Thoughts before reading "Time and Timepieces":
Quentin views time as a force that is actively working against him, thus causing tension. He cannot escape time since he constantly hears the ticking even when he rips off the hands of his watch. He tries to hide from time. When he passes a jeweler's window, he "looks away in time" (83). He is obsessed that time is able to control the meaning and importance of events in his life. His father has constantly told him that time will eventually make him forget anything bad in his life. He recalls that "Father said That's sad too people cannot do anything that dreadful they cannot do anything very dreadful at all they cannot even remember tomorrow what seemed dreadful today" (80).
Quentin wants to be able to show that time cannot control him by altering his perception of events in the past. Thus, he is pleased when he discovers evidence that time is "contradictory." When he goes into the watch shop and finds that the watches are all set to different times, he seems relieved to find that they are "contradicting one another" (85). Thus, time is not as powerful as it presents itself to be if it is contradictory. He does not want to forget about Caddy's loss of virginity since being upset by it establishes his sense of honor, thus he wants to stop time. He feels if he commits suicide, he can almost outwit time since now time cannot erase or ameliorate his feelings.
Both Benjy's and Quentin's thoughts all are connected back to Caddy and her loss of virginity. Benjy associates Caddy's promiscuous behavior with time stolen personally from him and given to someone else, ie. a lover.
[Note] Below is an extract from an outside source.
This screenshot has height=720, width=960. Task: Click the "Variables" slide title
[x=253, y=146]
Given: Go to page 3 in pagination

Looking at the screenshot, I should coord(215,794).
Quentin associates Caddy's loss of virginity with a loss of family honor and a loss of morals. Sequential time has no meaning for Benjy, and thus there is no distinction between events in the present or past. For Quentin, events in the past and present are also connected to Caddy (ie. the little girl he befriends probably reminds him of his desire as a child to care for and protect Caddy.) However, the progression of time is critical to Quentin because it threatens to alter his honor code by lessening his horror that Caddy was promiscuous.
The main thing we "learn" about from Quentin is that is father has no honor code or sense of values. He feels that life is a series of absurd events. Quentin is affected by his father's views. He constantly says, "Father says..." Quentin wants to believe in some sense of order and sense of right and wrong, but his father has always taught him that a sense of honor is meaningless and that life is absurd and one of "folly and despair." Throughout the section, Quentin repeats his father's motto, "Reducto absurdum of all human experience" (90).
After reading "Time and Timepieces":
One of the main points is that Quentin wants nothing to do with clocks and timepieces since they measure time and this specifically "involves" him in the events of the world and forces him into these events and thus face them. Specifically, "It is precisely such involvements, brought on, for example, by the coming marriage of his sister, that Quentin wishes to escape." This thesis opposes my previous thoughts that by escaping time, he will not allow time to take away the pain he feels about Caddy's loss of virginity. Instead, by breaking his watch, he is allowed to escape his involvement in the world. In fact, committing suicide stops time and thus in reality makes him ultimately forget everything.